To illustrate p-values, we will compare simulated durations of vowels when followed by voiceless consonants vs voiced consonants. It is a well-known phenomenon that vowels followed by voiced consonants tend to be longer than vowels followed by voiceless ones (see review in Coretta 2019). Let’s simulate some vowel duration observations: we do so with the rnorm() function, which takes three arguments: the number of observations to sample and the mean and standard deviation of the Gaussian distribution to sample observations from. We use a \(Gaussian(80, 10)\) for durations before voiceless consonants, and a \(Gaussian(90, 10)\) for durations before voiced consonants. In other word, there is a difference of 10 milliseconds between the two means. Since the rnorm() function randomly samples from the given distribution, we have set a “seed” so that the code will return the same numbers every time it is run, for reproducibility.

set.seed(2953)
# Vowel duration before voiceless consonants
vdur_vls <- rnorm(15, mean = 80, sd = 10)
vdur_voi <- rnorm(15, mean = 90, sd = 10)

Normally, you don’t know what the underlying means are, we do here because we set them.

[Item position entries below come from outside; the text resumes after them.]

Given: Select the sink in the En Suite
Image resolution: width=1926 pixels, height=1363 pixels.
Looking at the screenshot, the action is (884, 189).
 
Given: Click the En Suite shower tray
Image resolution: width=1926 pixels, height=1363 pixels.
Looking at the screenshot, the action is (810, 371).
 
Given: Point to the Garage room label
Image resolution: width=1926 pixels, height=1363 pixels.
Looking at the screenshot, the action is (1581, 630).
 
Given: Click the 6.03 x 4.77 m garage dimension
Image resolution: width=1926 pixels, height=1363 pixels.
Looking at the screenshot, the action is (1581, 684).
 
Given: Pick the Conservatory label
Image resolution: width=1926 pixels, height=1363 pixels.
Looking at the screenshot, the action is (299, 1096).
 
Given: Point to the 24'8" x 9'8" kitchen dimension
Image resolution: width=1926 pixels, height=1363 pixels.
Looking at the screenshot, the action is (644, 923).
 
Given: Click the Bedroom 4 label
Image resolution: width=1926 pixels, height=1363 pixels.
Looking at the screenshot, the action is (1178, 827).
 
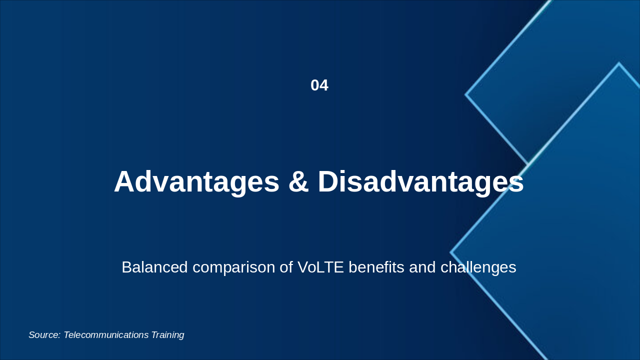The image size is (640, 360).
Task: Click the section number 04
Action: pos(320,86)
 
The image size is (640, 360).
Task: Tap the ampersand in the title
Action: pos(298,182)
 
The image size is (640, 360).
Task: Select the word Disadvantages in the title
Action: pos(420,182)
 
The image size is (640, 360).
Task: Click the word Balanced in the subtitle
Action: pos(154,267)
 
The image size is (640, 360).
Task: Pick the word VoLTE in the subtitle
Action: pos(320,267)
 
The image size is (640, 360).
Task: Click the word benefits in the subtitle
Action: pos(376,267)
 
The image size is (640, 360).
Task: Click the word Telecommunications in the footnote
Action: pos(106,335)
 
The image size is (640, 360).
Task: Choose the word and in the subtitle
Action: pos(422,267)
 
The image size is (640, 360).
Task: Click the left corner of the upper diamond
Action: pos(466,94)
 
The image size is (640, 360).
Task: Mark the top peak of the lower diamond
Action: pos(619,63)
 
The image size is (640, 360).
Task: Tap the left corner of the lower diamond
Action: pos(450,252)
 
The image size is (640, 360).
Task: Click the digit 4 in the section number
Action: pos(324,86)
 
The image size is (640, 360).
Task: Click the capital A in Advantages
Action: pos(124,182)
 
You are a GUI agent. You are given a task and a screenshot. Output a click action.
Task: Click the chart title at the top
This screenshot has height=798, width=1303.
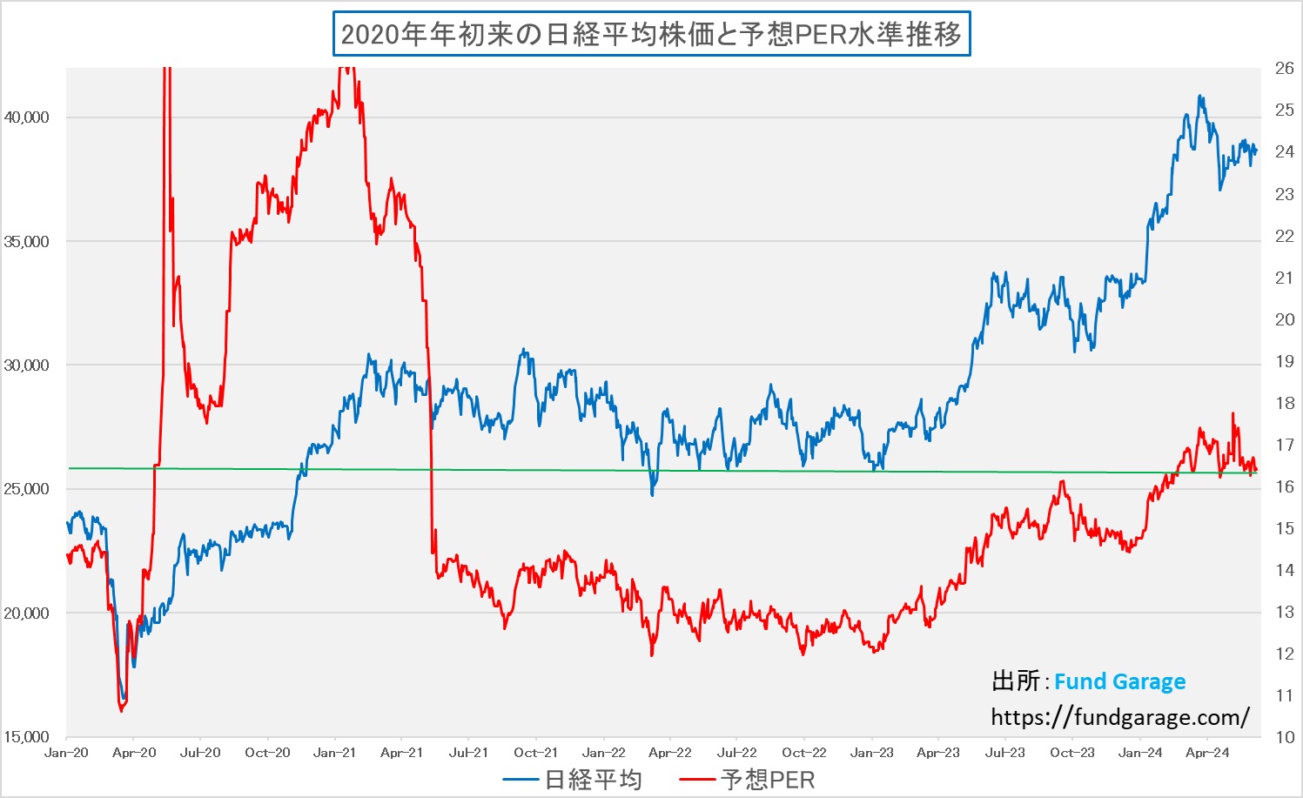tap(651, 35)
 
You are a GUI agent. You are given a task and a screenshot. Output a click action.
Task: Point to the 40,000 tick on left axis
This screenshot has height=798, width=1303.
tap(27, 117)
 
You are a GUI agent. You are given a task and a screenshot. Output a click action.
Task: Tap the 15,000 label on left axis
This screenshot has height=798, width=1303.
tap(27, 736)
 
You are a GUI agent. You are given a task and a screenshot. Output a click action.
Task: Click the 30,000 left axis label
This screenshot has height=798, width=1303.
tap(27, 365)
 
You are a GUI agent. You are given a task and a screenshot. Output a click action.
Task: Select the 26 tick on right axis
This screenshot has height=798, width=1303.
tap(1284, 68)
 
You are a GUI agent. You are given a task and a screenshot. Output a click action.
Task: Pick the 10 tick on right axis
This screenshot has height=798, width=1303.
tap(1284, 737)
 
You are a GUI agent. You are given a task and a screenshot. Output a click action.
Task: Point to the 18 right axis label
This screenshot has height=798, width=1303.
tap(1284, 403)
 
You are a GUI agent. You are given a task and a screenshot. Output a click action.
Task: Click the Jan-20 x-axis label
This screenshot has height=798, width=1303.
tap(67, 753)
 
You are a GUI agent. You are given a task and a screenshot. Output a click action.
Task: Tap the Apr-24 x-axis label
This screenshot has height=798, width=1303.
tap(1207, 753)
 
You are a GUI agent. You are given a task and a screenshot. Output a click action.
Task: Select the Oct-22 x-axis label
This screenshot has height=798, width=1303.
tap(804, 753)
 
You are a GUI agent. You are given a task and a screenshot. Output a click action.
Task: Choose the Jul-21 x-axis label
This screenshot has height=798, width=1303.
tap(469, 753)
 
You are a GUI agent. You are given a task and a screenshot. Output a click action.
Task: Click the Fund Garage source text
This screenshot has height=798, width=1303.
tap(1119, 681)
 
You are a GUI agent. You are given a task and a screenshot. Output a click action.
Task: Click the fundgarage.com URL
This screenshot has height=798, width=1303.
tap(1120, 717)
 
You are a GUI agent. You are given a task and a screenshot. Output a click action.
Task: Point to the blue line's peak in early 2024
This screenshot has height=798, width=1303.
tap(1200, 96)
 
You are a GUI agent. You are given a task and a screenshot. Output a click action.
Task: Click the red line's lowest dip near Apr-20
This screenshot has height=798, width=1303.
tap(122, 711)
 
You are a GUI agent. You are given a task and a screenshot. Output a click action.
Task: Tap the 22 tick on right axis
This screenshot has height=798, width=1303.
tap(1284, 236)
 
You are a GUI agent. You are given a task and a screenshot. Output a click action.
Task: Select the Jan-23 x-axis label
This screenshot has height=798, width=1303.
tap(871, 753)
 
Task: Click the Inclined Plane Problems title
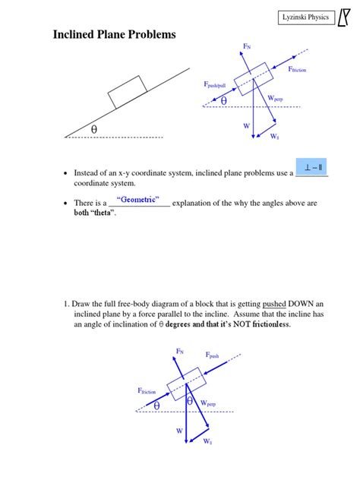(113, 34)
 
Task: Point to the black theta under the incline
(94, 130)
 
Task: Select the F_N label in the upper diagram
(247, 47)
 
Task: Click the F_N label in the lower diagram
(180, 352)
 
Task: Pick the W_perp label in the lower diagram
(207, 404)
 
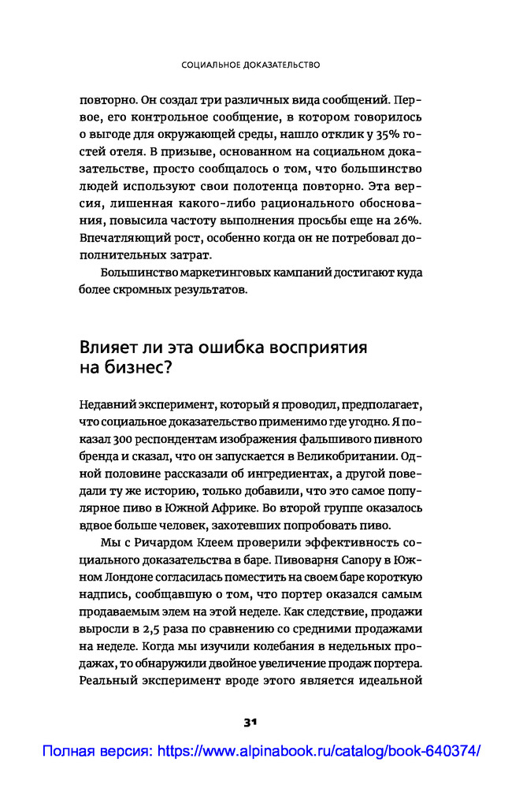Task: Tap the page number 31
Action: tap(251, 721)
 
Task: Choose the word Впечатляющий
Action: tap(121, 238)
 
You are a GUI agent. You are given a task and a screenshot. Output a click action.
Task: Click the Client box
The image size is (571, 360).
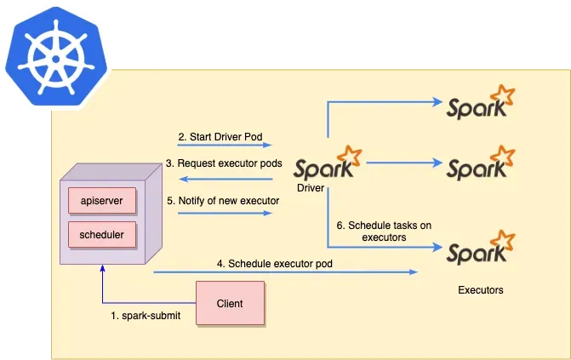(x=230, y=303)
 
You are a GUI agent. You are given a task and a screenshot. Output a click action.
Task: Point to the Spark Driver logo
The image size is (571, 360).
(x=325, y=163)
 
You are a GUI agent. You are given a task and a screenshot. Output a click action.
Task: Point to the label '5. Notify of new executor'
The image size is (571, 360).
(x=223, y=201)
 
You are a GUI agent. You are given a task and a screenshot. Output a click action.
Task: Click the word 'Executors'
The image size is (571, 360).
(x=480, y=290)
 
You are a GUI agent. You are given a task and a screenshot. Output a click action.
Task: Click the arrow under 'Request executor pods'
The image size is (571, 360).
(x=225, y=179)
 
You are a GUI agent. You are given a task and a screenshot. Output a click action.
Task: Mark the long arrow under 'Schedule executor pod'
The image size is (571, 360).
(x=285, y=272)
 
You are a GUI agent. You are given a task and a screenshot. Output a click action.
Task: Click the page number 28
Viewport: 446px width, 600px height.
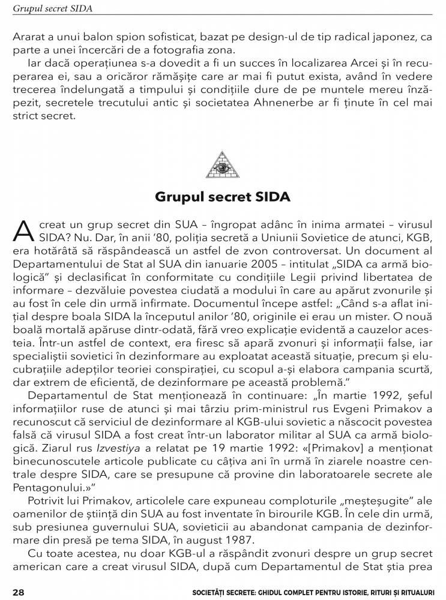tap(18, 592)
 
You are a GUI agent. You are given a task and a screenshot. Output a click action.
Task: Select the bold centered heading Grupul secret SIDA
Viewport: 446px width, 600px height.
tap(223, 197)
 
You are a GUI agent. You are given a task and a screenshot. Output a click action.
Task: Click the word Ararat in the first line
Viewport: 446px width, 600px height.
tap(28, 37)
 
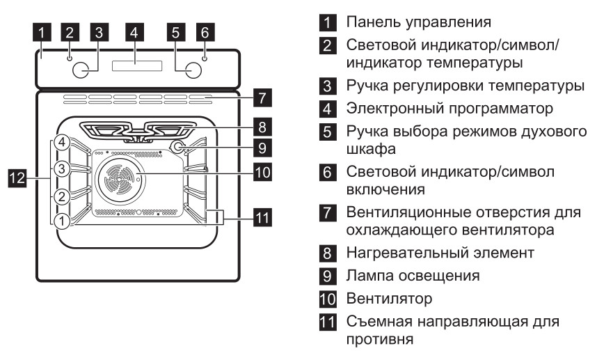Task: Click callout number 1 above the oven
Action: coord(43,31)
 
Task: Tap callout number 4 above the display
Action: coord(136,31)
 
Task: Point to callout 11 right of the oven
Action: coord(262,218)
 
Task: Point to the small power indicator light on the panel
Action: coord(205,58)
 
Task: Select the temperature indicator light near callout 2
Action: coord(69,58)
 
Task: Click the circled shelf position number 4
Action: coord(63,143)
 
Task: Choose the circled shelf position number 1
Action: coord(63,221)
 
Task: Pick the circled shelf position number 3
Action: coord(63,169)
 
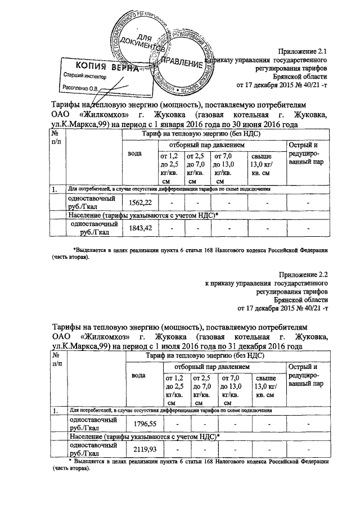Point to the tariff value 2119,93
(x=143, y=449)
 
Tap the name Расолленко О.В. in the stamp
(x=80, y=88)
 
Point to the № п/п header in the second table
(x=56, y=359)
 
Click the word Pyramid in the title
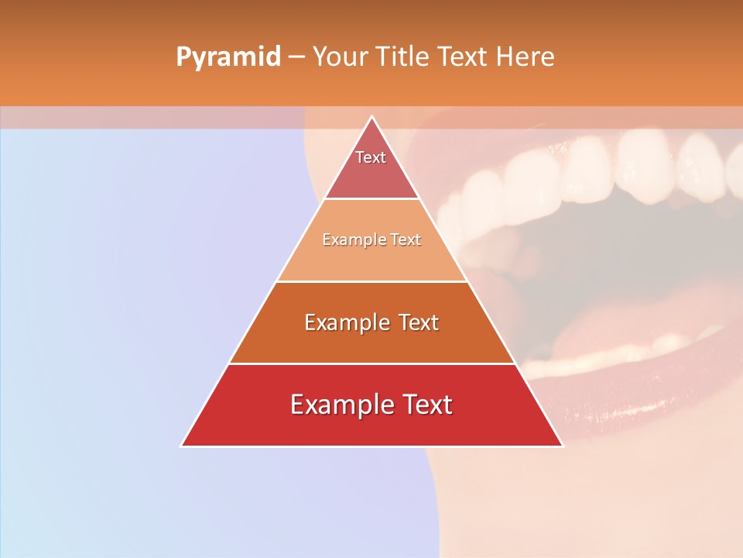[x=228, y=57]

So let’s get the sample mean of vowel duration in the two conditions, and take the difference.

mean_vls <- mean(vdur_vls)
mean_voi <- mean(vdur_voi)

diff <- mean_voi - mean_vls
diff
[1] 7.43991

The difference in the sample means is about 7.4. Now, a frequentist statistician would define the following two hypotheses:

  • \(H_0\): the difference between means is 0.

  • \(H1\): the difference between means is greater than 0.

\(H_0\) simply states that there is no difference between the mean of vowel duration when followed by voiced or voiceless consonants. This is the “null” hypothesis. For \(H_1\), we decide to go with “greater than 0” because we know about the trend of longer vowels before voiced consonants, so the difference should be positive. This is called the “alternative” hypothesis.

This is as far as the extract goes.